(GIVEN ENTRIES Opens)

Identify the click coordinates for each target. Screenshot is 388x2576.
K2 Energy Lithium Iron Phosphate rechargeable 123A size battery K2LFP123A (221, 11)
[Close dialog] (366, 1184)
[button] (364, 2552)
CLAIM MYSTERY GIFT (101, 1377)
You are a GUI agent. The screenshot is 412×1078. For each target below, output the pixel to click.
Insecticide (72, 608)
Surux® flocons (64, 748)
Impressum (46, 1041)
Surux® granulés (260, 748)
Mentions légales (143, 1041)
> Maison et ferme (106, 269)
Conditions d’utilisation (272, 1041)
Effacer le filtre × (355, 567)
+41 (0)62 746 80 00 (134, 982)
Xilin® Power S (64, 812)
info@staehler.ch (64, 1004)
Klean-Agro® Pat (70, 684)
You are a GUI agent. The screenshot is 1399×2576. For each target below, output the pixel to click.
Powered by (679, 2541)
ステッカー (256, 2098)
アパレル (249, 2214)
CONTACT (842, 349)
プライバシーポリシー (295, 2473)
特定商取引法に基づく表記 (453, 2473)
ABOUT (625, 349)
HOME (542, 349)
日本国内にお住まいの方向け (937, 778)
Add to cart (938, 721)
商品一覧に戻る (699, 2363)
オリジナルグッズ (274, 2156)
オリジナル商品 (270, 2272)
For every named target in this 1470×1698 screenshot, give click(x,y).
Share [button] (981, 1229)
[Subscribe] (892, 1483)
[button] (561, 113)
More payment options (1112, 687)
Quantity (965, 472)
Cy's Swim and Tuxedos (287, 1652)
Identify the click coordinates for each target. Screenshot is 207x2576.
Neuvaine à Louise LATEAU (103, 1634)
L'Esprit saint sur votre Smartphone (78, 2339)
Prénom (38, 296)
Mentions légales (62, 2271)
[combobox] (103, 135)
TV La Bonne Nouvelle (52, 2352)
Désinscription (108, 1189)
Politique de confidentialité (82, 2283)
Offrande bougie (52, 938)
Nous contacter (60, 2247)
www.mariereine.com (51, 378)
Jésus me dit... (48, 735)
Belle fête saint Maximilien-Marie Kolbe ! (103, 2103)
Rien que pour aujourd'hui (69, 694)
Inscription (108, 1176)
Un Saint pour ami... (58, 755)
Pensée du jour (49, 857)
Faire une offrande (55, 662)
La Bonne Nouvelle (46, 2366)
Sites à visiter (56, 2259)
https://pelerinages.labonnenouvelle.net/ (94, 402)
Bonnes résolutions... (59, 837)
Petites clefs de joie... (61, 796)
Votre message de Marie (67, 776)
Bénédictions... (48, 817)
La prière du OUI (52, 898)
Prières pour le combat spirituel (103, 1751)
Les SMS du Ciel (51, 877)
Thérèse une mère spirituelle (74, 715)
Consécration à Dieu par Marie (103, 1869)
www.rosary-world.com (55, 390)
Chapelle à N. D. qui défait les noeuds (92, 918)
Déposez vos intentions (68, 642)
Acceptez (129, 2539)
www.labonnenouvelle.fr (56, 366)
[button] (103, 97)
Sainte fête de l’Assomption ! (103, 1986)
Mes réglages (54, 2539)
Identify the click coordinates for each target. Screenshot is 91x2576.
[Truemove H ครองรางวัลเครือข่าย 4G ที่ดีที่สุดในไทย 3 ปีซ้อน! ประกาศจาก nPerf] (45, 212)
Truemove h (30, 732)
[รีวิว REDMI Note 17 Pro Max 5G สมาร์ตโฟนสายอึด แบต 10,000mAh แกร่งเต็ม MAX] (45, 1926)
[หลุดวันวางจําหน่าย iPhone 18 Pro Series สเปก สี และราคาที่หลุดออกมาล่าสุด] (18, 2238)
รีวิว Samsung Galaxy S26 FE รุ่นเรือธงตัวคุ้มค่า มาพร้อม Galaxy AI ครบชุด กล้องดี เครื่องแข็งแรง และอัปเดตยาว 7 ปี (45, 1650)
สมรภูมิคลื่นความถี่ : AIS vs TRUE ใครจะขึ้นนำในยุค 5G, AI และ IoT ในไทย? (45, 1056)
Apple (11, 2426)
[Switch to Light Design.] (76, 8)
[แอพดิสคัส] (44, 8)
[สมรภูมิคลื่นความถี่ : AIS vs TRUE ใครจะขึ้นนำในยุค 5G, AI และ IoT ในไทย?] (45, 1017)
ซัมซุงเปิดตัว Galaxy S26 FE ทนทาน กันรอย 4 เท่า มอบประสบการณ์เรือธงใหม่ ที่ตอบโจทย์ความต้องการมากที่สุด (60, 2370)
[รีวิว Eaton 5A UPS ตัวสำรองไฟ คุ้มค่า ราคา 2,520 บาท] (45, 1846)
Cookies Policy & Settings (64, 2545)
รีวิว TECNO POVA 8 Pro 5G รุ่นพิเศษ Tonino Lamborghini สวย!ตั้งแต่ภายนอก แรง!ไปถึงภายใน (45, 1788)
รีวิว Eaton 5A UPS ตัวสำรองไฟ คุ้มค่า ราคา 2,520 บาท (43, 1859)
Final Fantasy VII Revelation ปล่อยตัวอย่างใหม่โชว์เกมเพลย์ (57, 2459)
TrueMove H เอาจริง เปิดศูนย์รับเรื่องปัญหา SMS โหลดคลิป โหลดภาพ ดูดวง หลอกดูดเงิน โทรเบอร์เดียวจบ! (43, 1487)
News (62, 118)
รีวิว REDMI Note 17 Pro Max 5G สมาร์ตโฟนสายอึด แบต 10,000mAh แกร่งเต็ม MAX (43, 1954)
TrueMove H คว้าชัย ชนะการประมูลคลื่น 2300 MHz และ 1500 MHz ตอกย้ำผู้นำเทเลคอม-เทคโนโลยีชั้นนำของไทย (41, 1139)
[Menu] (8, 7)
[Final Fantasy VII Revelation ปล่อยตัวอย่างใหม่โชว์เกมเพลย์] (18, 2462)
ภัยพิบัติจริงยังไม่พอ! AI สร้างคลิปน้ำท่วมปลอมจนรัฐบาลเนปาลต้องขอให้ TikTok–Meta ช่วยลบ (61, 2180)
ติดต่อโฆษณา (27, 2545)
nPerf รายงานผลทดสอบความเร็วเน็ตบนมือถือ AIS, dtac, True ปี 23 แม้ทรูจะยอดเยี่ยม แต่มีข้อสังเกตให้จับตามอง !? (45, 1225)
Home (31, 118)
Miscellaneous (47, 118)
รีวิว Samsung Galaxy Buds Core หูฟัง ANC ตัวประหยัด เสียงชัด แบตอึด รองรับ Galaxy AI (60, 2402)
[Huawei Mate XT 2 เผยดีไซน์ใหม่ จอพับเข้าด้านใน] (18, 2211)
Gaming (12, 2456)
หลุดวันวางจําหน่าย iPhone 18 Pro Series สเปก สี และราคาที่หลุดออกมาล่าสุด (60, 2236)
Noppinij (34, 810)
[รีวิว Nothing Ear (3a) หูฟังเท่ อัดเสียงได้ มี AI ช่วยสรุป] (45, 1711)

(GIVEN ENTRIES Closes)

Which lines above run from the one containing "Sites à visiter (56, 2259)" down to the one containing "Consécration à Dieu par Marie (103, 1869)"? Repeat exactly those, both ends included, and nothing else.

Sites à visiter (56, 2259)
https://pelerinages.labonnenouvelle.net/ (94, 402)
Bonnes résolutions... (59, 837)
Petites clefs de joie... (61, 796)
Votre message de Marie (67, 776)
Bénédictions... (48, 817)
La prière du OUI (52, 898)
Prières pour le combat spirituel (103, 1751)
Les SMS du Ciel (51, 877)
Thérèse une mère spirituelle (74, 715)
Consécration à Dieu par Marie (103, 1869)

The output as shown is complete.